Collected data:
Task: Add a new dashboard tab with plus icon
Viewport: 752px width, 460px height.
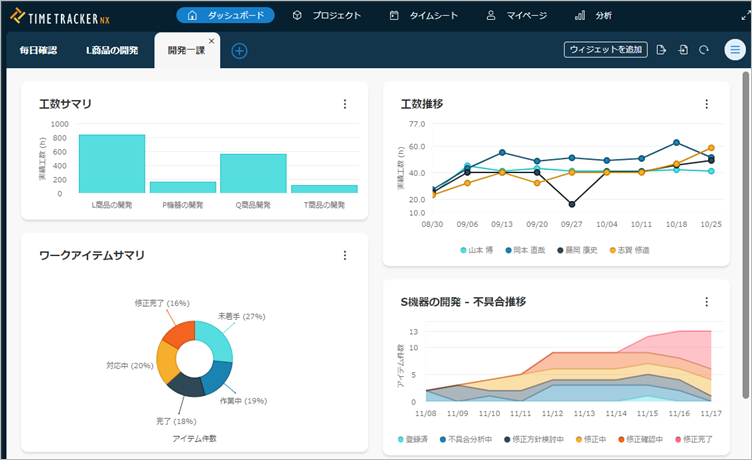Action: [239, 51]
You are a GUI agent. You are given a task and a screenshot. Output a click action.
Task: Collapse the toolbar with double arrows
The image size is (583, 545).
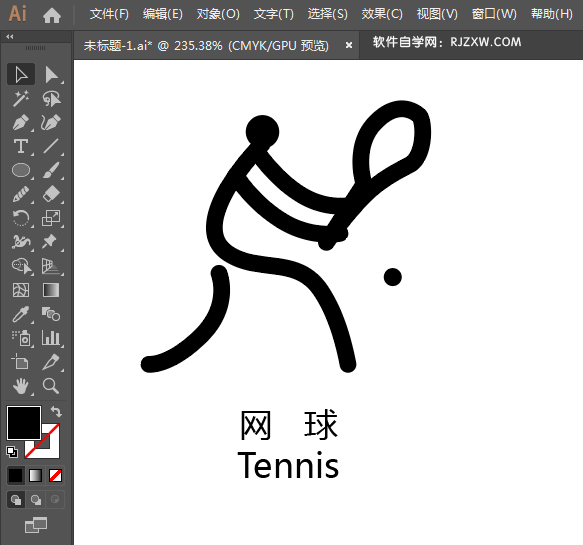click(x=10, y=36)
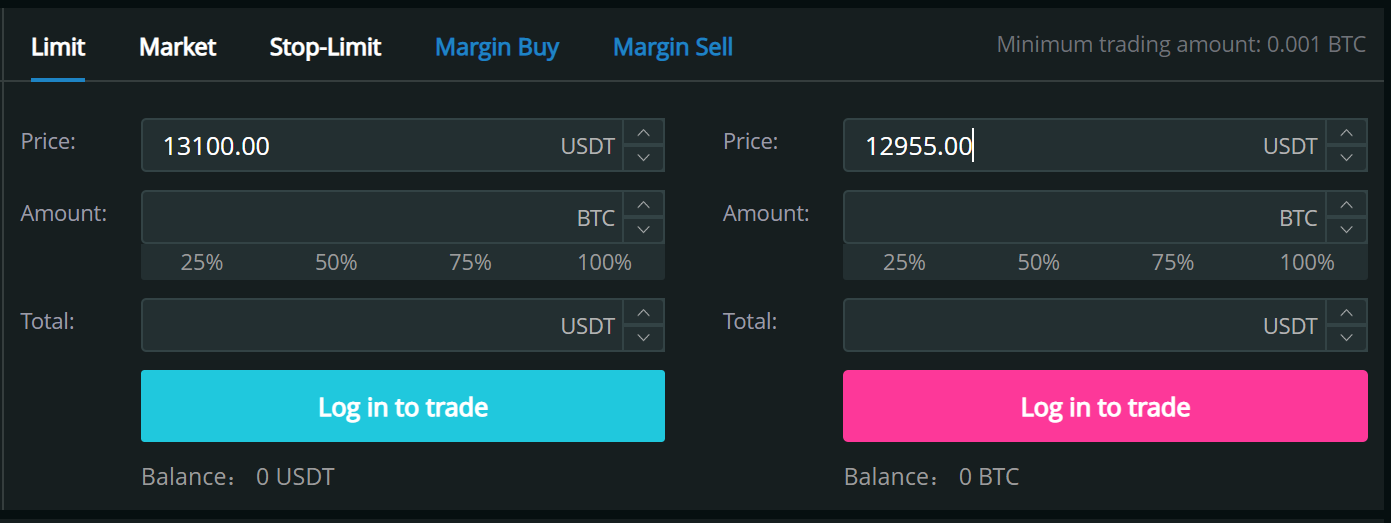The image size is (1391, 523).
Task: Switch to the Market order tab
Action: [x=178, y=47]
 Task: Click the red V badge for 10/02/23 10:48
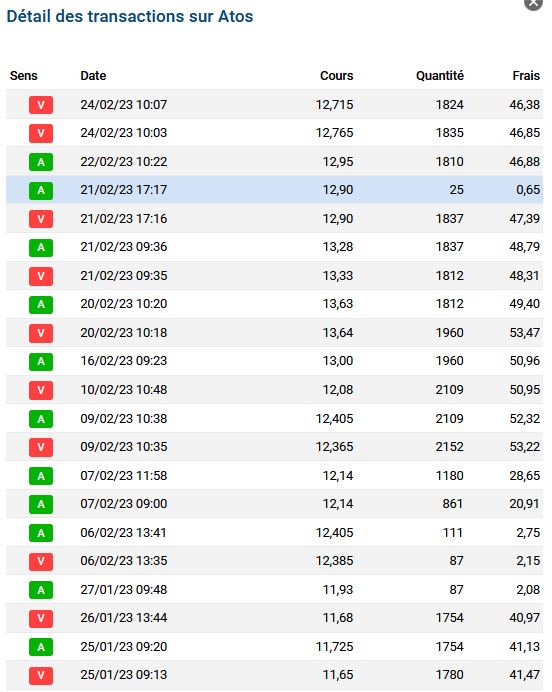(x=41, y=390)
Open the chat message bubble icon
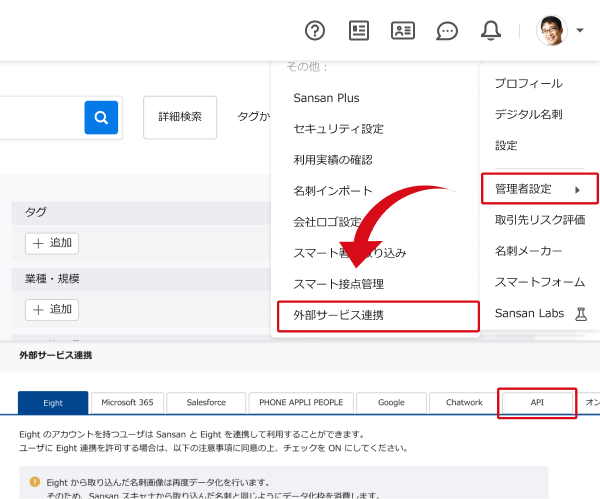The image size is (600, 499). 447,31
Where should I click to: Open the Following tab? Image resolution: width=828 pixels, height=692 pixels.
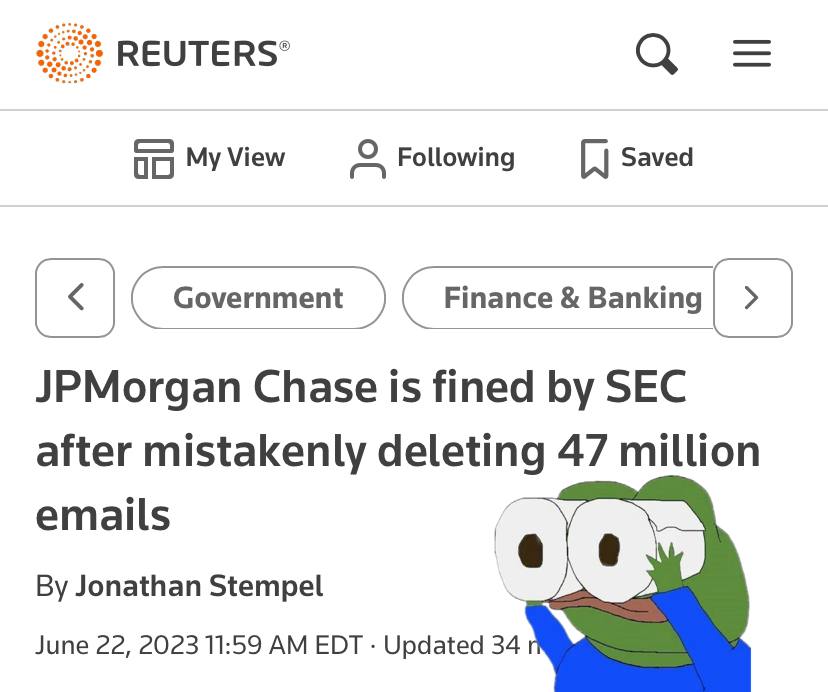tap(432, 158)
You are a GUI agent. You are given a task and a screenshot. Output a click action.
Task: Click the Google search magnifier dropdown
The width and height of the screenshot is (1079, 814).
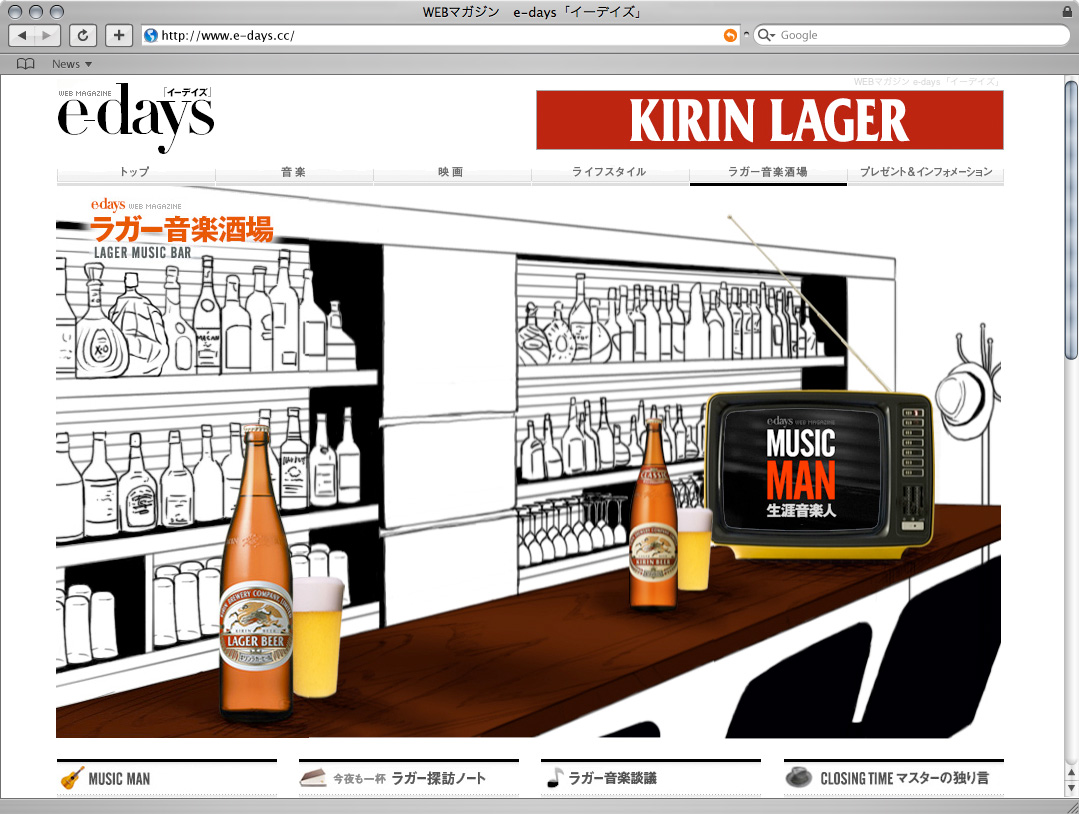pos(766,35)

--

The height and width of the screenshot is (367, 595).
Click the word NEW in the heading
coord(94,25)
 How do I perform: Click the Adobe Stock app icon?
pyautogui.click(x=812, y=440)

Task directions ->
Your response should be the lines of the entries above that include the string "with".

Solution ->
Task: Add a new dashboard tab with plus icon
Task: Collapse the toolbar with double arrows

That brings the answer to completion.